O barulho de crianças brincando em áreas comuns ou dentro dos apartamentos gera conflitos constantes em condomínios residenciais. Afinal, onde termina o direito ao lazer e começa o dever de respeitar o sossego alheio?
Segundo a advogada Fernanda Pfeilsticker, a legislação brasileira é clara: o Regimento Interno de um condomínio não pode proibir de forma absoluta o brincar ou o lazer infantil.
“A Constituição Federal e o Estatuto da Criança e do Adolescente garantem às crianças o direito ao lazer, à convivência comunitária e ao desenvolvimento pleno. O condomínio, ainda que seja uma propriedade privada coletiva, é um microcosmo social onde esses direitos também devem ser respeitados”, explica Pfeilsticker.
Direito ao lazer e à convivência comunitária
A advogada reforça que não se trata de eliminar o direito ao descanso dos demais condôminos, mas sim de equilibrar os direitos fundamentais em conflito, com base na razoabilidade e proporcionalidade. “Não se pode cercear o desenvolvimento da criança em prol de um ideal de silêncio absoluto, que nem mesmo nas cidades é exigido. Contudo, é legítimo o condomínio estabelecer regras claras sobre horários, locais e formas de uso das áreas comuns, desde que não violem os direitos constitucionais das crianças”, afirma.
Caso o Regimento Interno seja omisso ou desequilibrado nessas disposições, a orientação é que o condomínio convoque assembleia para revisão das normas, de forma democrática e participativa.
No entanto, tribunais em diversas regiões do país reconhecem como abusivas as cláusulas de regimentos internos que proíbem, de forma genérica e absoluta, o brincar de crianças nas áreas comuns. Por outro lado, são consideradas válidas as regras que limitam o horário de brincadeiras, exigem a presença de responsáveis e preveem condutas de respeito ao sossego, desde que sejam razoáveis, proporcionais e deliberadas em assembleia.
Em resumo, o convívio harmônico em condomínios é alcançado quando todos compreendem que direitos fundamentais não são absolutos, e sim coexistentes. Crianças precisam brincar, e os demais condôminos têm direito ao sossego. A chave está em construir regras equilibradas, claras e amplamente debatidas, que levem em conta a diversidade de moradores e suas necessidades, conclui Fernanda Pfeilsticker.
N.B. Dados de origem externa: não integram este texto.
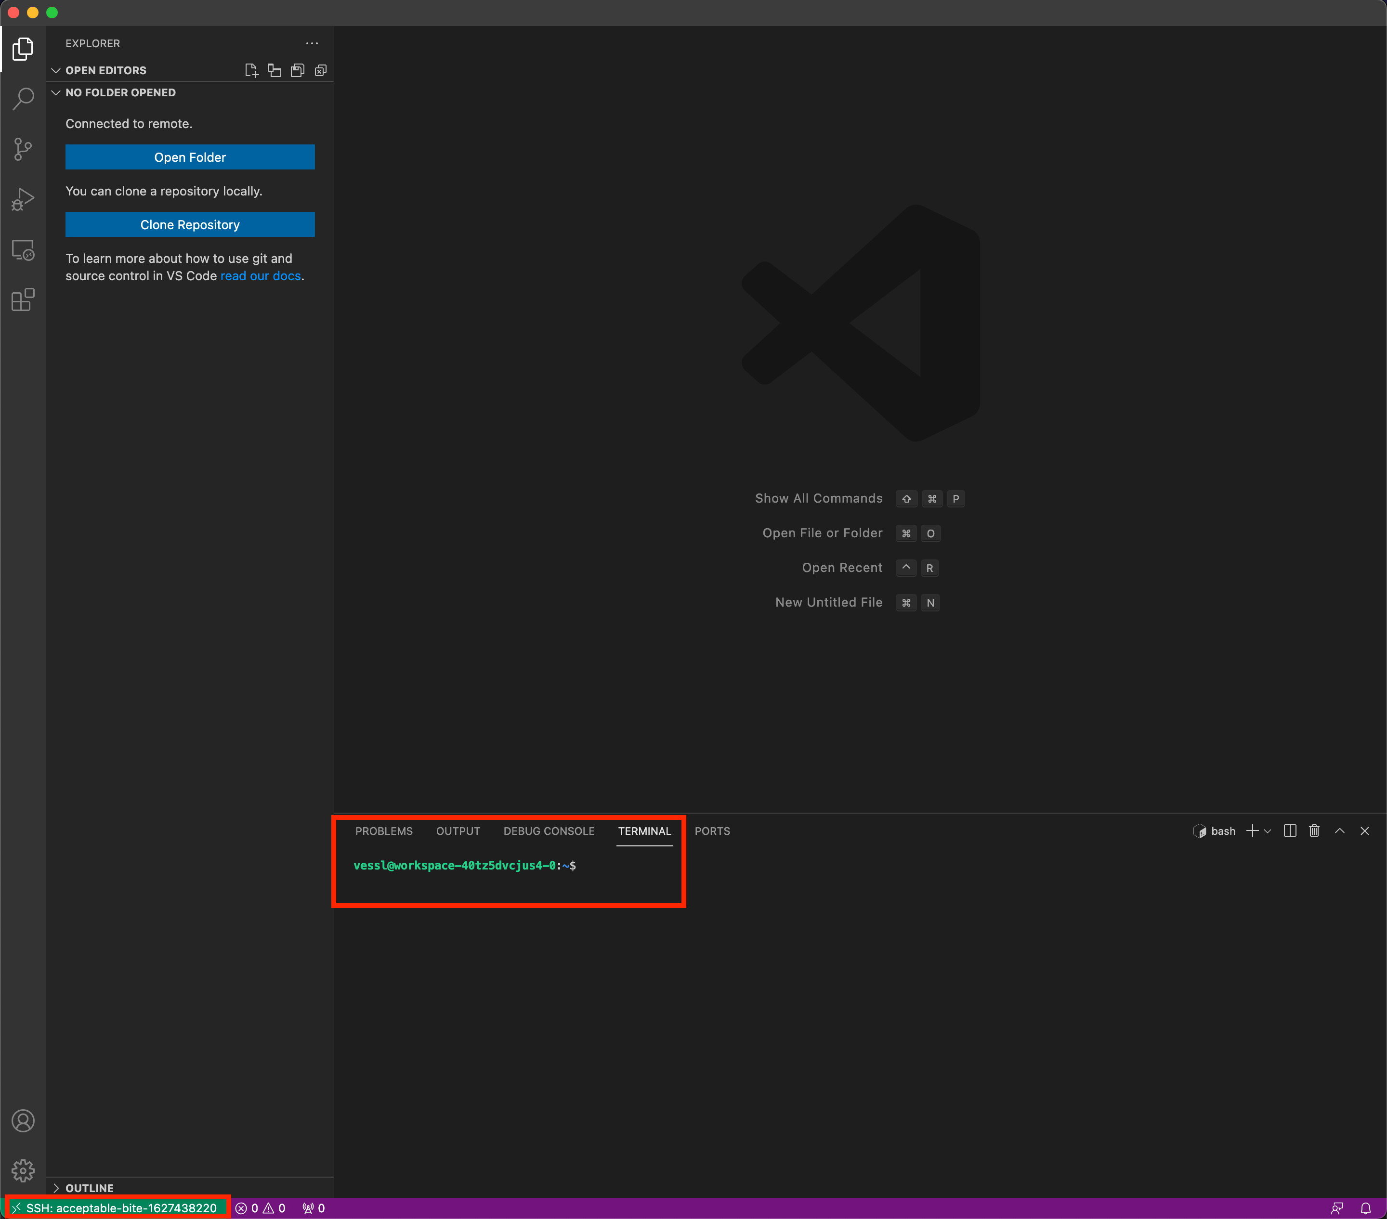Click the Open Folder button
This screenshot has width=1387, height=1219.
(x=189, y=157)
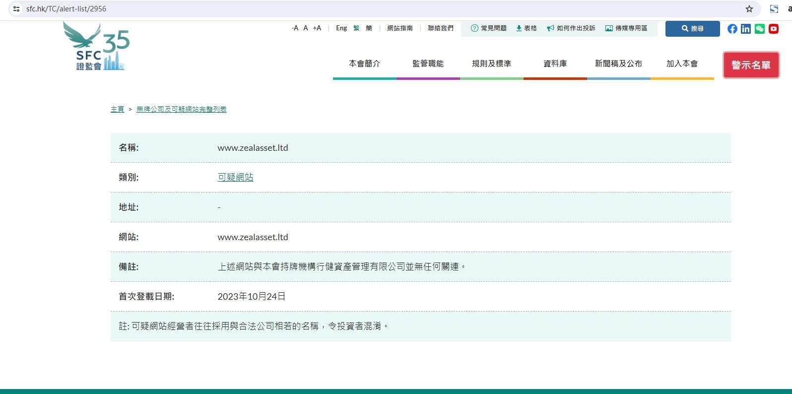Follow the 可疑網站 category link

pos(235,177)
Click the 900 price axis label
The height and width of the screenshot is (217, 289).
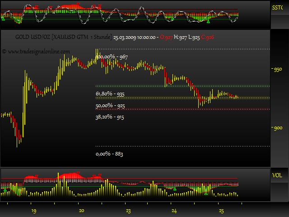(x=277, y=129)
Responsabilidade dos pais e dever de convivência
A convivência harmônica nos condomínios depende também do compromisso dos pais e responsáveis. Pfeilsticker destaca os seguintes pontos:
- Supervisão obrigatória: o Estatuto da Criança e do Adolescente considera como criança a pessoa com até 12 anos de idade incompletos. É dever legal dos pais zelar pela integridade física e emocional de seus filhos, o que inclui supervisionar suas atividades nas áreas comuns, prevenindo acidentes e conflitos.
- Barulho nas unidades privativas: mesmo dentro dos apartamentos, aplica-se o princípio da boa vizinhança, previsto no Código Civil. Segundo a advogada, “é obrigação dos responsáveis minorar os impactos sonoros, como utilizar tapetes em áreas onde a criança costuma derrubar brinquedos ou correr, especialmente em unidades com piso de impacto direto no forro do vizinho inferior”.
Lei e Jurisprudência
Diversas normas brasileiras asseguram os direitos das crianças e impõem limites ao exercício da propriedade individual ou coletiva:
- Constituição Federal, art. 227: estabelece que é dever da família, da sociedade e do Estado assegurar à criança, com absoluta prioridade, o direito ao lazer e à convivência comunitária.
- Estatuto da Criança e do Adolescente (Lei nº 8.069/1990):
Art. 4º: Impõe à sociedade o dever de garantir às crianças o acesso ao lazer.
Art. 16, IV: Assegura o direito à brincadeira e à diversão como expressão do desenvolvimento.
- Código Civil (Lei nº 10.406/2002):
Art. 1.277: Confere ao condômino o direito de fazer cessar interferências prejudiciais ao sossego, mas apenas quando forem excessivas ou desproporcionais.
Art. 1.336, IV: Determina que o condômino deve utilizar as partes comuns de forma a não prejudicar a segurança, o sossego e a salubridade dos demais.
- Lei dos Condomínios (Lei nº 4.591/1964):
A convenção e o regimento interno podem regulamentar o uso das áreas comuns, mas não podem contrariar a Constituição ou o ECA.